Now the difficulty is trying to find all the span styles with font sizes larger than the most common one?

I suspect I should use regular expressions, but first I need to extract the specific most common font size?

Also, how do you determine "larger than" when the condition is a string?

Community
  • 1
  • 1
Veronica Cheng
  • 447
  • 4
  • 13
  • May be you should fetch all the styles in one list and iterate through it and store `font-size` of all style in one array(just number using regex) and you can find which number used most of the time and also you can find greater one. – Piyush S. Wanare Nov 28 '16 at 12:09

2 Answers2

0

This may help you:-

    from bs4 import BeautifulSoup
    import re

    usedFontSize = [] #list of all font number used

    #Find all the span contains style 
    spans = soup.find_all('span',style=True)
    for span in spans:
        #print span['style']
        styleTag = span['style']
        fontSize = re.findall("font-size:(\d+)px",styleTag)
        usedFontSize.append(int(fontSize[0]))

    #Find most commanly used font size
    from collections import Counter
    count = Counter(usedFontSize)
    #Print list of all the font size with it's accurence.
    print count.most_common()
Piyush S. Wanare
  • 4,703
  • 6
  • 37
  • 54
-1

To find all the span styles with font sizes larger than the most common span style using BeautifulSoup, you need to parse each CSS style that has been returned.

Parsing CSS is better done using a library such as cssutils.

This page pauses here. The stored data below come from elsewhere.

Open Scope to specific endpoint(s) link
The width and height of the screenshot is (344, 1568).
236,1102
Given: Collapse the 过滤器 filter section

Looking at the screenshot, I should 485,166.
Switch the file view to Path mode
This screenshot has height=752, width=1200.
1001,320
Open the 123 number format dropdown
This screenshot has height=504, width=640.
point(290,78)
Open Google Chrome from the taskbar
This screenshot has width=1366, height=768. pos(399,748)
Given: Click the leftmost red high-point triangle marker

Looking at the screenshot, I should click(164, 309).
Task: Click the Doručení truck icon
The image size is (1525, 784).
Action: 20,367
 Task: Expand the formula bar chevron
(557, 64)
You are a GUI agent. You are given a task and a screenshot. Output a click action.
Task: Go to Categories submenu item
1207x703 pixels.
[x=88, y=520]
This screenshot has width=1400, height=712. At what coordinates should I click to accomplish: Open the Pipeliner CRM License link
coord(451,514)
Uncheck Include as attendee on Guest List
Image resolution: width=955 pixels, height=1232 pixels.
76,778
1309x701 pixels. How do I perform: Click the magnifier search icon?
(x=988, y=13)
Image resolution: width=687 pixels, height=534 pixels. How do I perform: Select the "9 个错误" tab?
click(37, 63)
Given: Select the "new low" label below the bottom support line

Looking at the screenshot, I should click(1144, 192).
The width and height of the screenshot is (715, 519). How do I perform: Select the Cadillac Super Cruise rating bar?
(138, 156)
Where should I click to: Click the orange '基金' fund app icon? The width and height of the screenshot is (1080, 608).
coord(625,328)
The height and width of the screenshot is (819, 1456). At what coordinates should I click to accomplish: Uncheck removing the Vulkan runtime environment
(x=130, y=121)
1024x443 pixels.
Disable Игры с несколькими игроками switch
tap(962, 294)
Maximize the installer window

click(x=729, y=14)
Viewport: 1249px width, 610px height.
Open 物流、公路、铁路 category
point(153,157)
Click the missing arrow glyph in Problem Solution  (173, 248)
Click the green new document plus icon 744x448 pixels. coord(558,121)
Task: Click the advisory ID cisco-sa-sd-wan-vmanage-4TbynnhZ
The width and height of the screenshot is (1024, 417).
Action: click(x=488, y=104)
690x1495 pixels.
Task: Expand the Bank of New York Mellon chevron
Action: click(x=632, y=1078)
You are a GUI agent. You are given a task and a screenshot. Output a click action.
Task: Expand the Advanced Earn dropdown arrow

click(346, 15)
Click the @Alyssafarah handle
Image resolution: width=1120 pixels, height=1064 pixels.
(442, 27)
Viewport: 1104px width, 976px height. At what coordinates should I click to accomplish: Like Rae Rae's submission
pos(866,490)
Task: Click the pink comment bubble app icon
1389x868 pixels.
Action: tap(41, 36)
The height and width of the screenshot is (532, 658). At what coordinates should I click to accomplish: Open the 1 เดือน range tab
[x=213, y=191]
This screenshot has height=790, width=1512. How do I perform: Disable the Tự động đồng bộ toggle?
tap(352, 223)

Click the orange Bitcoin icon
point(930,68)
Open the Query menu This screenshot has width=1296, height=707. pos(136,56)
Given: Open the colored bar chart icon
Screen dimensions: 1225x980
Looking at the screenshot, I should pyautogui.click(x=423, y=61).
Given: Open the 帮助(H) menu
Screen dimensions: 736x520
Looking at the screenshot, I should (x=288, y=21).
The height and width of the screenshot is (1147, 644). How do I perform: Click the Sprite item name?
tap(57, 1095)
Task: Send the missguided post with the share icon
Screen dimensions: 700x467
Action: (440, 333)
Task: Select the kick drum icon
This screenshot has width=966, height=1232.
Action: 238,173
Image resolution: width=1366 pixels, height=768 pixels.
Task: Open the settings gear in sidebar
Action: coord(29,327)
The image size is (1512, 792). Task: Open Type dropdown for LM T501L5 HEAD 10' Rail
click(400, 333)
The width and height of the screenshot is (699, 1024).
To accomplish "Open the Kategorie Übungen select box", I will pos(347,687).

This would then let you access the fontSize attribute directly.

This would have a value such as 12px which does not naturally sort correctly. To get around this, you could use a library such as natsort.

So, first parse each of the styles into css objects. At the same time keep a list of all the soup for each span, along with the parsed CSS for the style.

Now use the fontSize attribute as the key for sorting with natsort. This would give you a correctly sorted list of styles according to their font size, largest first (by using reverse=True). takewhile() is then used to create a list of all entries in the list up to the point where the size matches the most common one resulting in a list of entries larger than the most common one.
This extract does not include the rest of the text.